**課題の指示**
下の記録から「Show」という語を含む行をすべて集め、一行ずつ書き写してください。

##### 処理用データ #####

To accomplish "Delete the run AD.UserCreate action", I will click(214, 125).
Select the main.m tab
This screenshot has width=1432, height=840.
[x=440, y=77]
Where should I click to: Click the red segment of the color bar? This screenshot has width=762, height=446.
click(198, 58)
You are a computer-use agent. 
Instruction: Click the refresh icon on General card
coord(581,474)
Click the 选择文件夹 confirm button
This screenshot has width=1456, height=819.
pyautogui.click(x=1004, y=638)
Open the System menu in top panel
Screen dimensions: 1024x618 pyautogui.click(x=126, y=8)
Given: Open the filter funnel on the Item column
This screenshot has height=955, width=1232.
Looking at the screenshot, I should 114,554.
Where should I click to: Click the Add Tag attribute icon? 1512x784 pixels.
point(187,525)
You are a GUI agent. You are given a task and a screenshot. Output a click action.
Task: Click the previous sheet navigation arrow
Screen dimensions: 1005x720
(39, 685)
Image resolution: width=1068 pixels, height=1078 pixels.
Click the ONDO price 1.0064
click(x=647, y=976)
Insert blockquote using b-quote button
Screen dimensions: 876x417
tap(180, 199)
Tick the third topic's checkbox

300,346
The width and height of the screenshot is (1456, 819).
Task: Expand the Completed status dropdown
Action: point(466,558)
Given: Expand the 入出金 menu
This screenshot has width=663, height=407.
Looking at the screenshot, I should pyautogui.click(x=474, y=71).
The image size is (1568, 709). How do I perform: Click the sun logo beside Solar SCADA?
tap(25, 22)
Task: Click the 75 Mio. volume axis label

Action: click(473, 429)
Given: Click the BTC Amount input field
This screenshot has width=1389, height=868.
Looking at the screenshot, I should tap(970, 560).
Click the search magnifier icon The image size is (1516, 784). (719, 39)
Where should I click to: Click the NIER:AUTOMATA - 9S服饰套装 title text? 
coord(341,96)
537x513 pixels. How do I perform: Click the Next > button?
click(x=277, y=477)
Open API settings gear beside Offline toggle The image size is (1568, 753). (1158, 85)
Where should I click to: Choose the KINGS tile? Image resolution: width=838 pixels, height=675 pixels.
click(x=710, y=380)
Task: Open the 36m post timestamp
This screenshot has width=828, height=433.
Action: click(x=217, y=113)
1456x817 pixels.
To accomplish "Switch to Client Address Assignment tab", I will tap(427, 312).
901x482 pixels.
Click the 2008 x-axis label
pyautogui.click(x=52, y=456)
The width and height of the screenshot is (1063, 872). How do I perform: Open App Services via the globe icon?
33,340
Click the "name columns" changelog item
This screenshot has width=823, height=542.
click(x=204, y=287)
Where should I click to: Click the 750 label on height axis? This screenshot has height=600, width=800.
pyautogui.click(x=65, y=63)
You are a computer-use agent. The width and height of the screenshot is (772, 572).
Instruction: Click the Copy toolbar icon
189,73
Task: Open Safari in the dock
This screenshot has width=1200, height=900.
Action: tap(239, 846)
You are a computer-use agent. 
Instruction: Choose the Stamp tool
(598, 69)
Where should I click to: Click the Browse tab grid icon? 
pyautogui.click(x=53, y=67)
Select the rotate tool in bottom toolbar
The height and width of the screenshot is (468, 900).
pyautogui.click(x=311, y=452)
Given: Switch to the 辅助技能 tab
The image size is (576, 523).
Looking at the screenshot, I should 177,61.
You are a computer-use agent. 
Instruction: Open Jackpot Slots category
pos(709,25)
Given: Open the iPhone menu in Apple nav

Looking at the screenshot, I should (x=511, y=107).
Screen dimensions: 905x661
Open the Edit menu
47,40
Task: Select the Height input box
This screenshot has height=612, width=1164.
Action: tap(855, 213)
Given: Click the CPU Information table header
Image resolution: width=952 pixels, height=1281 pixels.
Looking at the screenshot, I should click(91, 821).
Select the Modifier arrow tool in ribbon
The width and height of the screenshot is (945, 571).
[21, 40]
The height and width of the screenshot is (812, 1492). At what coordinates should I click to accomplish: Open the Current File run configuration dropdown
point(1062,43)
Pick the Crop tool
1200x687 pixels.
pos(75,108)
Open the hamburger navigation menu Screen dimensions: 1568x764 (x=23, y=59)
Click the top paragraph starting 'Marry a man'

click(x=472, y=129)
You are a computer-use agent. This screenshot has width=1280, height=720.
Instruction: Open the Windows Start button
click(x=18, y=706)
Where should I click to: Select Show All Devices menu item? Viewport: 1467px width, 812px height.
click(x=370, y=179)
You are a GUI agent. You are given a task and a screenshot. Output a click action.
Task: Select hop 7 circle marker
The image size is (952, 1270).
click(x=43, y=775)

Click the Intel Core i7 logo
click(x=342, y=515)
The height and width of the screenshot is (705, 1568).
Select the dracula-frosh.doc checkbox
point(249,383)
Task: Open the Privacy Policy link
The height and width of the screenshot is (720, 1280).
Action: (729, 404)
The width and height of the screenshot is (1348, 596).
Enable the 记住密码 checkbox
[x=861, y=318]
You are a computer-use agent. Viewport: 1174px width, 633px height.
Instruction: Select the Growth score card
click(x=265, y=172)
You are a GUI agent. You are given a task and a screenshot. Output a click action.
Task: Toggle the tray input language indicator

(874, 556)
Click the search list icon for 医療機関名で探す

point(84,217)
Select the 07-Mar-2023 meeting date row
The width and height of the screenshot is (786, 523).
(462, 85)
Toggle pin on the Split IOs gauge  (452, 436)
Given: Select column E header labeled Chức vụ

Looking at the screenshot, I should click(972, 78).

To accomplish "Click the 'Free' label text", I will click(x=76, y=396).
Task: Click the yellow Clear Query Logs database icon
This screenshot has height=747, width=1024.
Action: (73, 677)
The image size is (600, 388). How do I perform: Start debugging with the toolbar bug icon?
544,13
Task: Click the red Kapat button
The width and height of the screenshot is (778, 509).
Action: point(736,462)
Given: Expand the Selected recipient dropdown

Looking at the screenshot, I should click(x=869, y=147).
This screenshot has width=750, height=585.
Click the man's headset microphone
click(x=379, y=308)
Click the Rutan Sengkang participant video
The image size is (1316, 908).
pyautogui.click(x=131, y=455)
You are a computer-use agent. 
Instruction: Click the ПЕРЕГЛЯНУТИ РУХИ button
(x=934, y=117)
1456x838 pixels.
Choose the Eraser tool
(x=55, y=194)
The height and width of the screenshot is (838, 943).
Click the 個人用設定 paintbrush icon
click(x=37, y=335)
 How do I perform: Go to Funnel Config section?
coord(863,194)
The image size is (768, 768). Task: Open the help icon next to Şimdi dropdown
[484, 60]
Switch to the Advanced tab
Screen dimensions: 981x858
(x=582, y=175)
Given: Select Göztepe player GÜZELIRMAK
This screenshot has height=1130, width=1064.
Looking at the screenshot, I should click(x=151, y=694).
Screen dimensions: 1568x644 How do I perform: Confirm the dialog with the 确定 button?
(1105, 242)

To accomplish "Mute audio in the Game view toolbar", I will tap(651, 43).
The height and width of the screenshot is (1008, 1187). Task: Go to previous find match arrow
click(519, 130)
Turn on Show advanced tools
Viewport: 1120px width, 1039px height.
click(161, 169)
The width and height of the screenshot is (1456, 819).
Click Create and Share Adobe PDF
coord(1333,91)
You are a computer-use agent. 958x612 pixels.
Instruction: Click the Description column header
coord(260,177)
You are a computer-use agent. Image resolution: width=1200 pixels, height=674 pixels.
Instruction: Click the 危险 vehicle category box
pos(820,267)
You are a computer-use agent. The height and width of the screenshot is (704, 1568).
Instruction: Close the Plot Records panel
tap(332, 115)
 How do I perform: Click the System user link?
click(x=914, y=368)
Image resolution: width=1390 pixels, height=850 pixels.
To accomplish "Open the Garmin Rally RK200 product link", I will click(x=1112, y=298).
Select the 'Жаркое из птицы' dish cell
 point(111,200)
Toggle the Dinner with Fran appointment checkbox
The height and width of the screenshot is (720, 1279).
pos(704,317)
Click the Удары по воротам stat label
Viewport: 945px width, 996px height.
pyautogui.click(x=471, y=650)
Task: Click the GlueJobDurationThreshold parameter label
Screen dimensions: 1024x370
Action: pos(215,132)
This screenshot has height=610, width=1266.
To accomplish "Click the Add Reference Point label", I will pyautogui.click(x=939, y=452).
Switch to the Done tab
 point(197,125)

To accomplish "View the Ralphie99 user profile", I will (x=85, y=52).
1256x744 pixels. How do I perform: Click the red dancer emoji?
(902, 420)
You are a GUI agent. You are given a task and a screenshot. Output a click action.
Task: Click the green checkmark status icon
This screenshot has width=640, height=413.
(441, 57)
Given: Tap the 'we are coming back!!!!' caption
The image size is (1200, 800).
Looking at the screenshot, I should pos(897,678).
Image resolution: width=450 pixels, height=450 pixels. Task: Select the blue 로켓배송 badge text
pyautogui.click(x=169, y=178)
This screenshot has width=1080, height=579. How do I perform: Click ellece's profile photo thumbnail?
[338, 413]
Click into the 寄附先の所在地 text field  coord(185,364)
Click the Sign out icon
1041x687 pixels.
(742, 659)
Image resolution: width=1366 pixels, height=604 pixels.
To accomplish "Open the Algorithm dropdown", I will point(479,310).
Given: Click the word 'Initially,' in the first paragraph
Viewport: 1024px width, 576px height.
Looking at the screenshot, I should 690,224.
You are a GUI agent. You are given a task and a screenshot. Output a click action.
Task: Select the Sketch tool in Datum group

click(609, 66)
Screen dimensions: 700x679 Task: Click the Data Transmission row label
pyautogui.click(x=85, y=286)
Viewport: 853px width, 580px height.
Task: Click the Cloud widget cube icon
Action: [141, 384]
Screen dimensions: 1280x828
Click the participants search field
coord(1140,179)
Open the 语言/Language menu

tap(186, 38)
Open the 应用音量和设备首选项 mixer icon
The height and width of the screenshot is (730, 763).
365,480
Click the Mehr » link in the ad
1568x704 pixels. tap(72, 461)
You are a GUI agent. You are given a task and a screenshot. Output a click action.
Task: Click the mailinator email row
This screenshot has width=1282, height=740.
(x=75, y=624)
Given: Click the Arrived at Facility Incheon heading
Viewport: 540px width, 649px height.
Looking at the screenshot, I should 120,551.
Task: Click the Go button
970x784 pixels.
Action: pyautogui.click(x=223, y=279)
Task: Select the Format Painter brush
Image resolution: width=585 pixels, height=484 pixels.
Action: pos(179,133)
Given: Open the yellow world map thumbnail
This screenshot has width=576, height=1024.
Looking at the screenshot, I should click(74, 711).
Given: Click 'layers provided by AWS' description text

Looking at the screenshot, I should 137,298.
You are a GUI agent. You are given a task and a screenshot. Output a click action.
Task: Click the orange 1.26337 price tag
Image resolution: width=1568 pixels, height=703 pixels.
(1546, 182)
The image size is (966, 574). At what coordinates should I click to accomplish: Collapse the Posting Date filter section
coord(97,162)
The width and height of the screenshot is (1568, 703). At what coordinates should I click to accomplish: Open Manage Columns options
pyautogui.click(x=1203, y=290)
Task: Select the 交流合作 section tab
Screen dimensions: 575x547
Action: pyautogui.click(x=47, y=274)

#####

**解答例**
Where should I click to: Select Show All Devices menu item? Viewport: 1467px width, 812px height.
Turn on Show advanced tools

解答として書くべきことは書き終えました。